Edelman, supra at 415 U. S. 677. On remand, the District Court ordered the state officials to send to each member of the plaintiff class a notice informing him that he was denied public assistance to which he was entitled, together with a "Notice of Appeal" by which the recipient could request a hearing on the denial of benefits. The Court of Appeals reversed on the ground that the proposed form of notice would have been barred by the Eleventh Amendment, but stated that, on remand, the District Court could order the state officials to send a "mere explanatory notice to applicants advising them that there is a state administrative procedure available if they desire to have the state determine whether or not they may be eligible for past benefits," and that a returnable notice of appeal could also be provided.
1. Neither Monell v. New York City Dept. of Social Services, 436 U. S. 658, the legislative history cited in that decision, nor this Court's Eleventh Amendment cases subsequent to Edelman cast any doubt on Edelman's holding that § 1983 does not abrogate the Eleventh Amendment immunity of the States. Section 1983 does not explicitly and by clear language indicate on its face an intent to sweep away the immunity of the States; nor does it have a history which focuses directly on the question of state liability or shows that Congress considered and firmly decided to abrogate the Eleventh Amendment immunity of the States. Hutto v. Finney, 437 U. S. 678, distinguished.
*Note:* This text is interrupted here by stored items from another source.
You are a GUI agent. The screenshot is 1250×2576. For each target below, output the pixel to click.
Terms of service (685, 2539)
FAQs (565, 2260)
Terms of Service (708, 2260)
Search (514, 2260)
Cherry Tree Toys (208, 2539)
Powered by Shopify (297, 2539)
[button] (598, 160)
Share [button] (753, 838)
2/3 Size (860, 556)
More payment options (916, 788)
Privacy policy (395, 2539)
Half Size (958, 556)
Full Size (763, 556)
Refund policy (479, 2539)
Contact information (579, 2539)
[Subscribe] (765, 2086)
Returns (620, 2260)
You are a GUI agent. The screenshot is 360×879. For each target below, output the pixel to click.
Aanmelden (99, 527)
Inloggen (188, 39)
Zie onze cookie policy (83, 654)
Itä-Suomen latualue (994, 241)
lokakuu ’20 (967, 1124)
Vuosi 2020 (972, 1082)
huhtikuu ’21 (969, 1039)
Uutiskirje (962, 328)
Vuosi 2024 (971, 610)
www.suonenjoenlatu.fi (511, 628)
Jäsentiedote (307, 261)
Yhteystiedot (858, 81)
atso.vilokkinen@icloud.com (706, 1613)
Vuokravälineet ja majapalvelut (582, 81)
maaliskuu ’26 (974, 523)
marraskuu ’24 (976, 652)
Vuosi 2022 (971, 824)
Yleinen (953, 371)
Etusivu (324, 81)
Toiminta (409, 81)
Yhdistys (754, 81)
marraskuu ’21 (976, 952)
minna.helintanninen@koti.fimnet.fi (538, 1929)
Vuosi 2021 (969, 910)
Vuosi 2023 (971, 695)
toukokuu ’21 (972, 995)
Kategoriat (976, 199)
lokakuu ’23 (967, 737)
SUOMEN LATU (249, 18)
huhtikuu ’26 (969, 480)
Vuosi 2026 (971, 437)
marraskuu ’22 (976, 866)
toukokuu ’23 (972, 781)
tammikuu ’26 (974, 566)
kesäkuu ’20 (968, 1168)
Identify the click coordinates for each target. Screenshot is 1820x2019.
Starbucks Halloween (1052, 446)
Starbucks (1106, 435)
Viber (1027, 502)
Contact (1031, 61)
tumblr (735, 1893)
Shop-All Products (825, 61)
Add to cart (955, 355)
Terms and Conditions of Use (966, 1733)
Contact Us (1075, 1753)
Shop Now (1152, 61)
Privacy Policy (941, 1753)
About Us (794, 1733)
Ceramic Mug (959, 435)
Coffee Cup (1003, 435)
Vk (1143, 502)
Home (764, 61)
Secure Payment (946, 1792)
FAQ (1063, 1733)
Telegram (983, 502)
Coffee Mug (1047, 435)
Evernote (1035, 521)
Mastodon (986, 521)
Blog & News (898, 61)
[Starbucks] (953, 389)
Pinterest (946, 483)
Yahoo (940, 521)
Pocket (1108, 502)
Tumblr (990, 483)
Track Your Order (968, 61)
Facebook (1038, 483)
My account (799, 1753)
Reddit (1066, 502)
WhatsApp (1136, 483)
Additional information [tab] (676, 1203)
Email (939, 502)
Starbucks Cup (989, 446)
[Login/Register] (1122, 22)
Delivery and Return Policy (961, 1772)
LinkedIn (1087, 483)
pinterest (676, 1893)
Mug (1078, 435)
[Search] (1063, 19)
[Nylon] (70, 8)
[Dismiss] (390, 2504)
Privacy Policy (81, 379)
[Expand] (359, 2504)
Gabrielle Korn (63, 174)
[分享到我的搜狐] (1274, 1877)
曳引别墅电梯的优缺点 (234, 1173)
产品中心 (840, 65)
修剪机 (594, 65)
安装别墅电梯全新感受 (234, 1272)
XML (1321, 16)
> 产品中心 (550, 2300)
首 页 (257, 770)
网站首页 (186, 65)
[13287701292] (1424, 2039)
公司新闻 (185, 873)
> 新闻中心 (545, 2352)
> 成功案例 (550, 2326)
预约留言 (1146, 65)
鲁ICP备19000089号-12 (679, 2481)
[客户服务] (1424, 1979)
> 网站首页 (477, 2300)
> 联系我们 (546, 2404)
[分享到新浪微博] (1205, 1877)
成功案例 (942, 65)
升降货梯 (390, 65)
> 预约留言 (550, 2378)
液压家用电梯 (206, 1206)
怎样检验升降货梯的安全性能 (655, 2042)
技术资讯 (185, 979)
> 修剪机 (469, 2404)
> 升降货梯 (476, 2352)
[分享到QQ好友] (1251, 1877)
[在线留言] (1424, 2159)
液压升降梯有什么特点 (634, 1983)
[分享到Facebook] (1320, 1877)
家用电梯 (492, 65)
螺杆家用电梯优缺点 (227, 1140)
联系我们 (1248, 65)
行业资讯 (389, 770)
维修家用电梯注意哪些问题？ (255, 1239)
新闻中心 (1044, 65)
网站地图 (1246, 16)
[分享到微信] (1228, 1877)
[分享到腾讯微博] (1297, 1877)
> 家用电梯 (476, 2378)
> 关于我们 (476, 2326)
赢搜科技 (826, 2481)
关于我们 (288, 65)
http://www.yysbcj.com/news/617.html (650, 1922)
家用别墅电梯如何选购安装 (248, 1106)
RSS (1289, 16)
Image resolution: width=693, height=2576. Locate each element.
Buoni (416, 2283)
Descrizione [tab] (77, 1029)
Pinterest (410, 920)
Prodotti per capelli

Nor does this Court's reaffirmance of Edelman in this case render § 1983 meaningless insofar as States are concerned. Pp. 440 U. S. 338-345 chanroblesvirtualawlibrary
2. The modified notice contemplated by the Court of Appeals constitutes permissible prospective relief, and not a "retroactive award which requires payment of funds from the state treasury." Such notice, in effect, simply informs plaintiff class members that there are existing administrative procedures by which they may receive a determination of eligibility for past benefits, that their federal suit is at an end, and that the federal court can provide them with no further relief. Whether a recipient of the notice decides to take advantage of the available procedures is left completely to the discretion of that particular class member, the federal court playing no role in that decision. And whether or not the class member will receive retroactive benefits rests entirely with the State, its agencies, courts, and legislature, not with the federal court. Pp. 440 U. S. 346-349.
563 F.2d 873, affirmed.
REHNQUIST, J., delivered the opinion of the Court, in which BURGER, C.J.,and STEWART, WHITE, BLACKMUN, POWELL, and STEVENS, JJ., joined. BRENNAN, J., filed an opinion concurring in the judgment, in Parts I, II, and III of which MARSHALL, J., joined, post, p. 440 U. S. 349. MARSHALL, J., filed an opinion concurring in the judgment, post, p. 440 U. S. 366.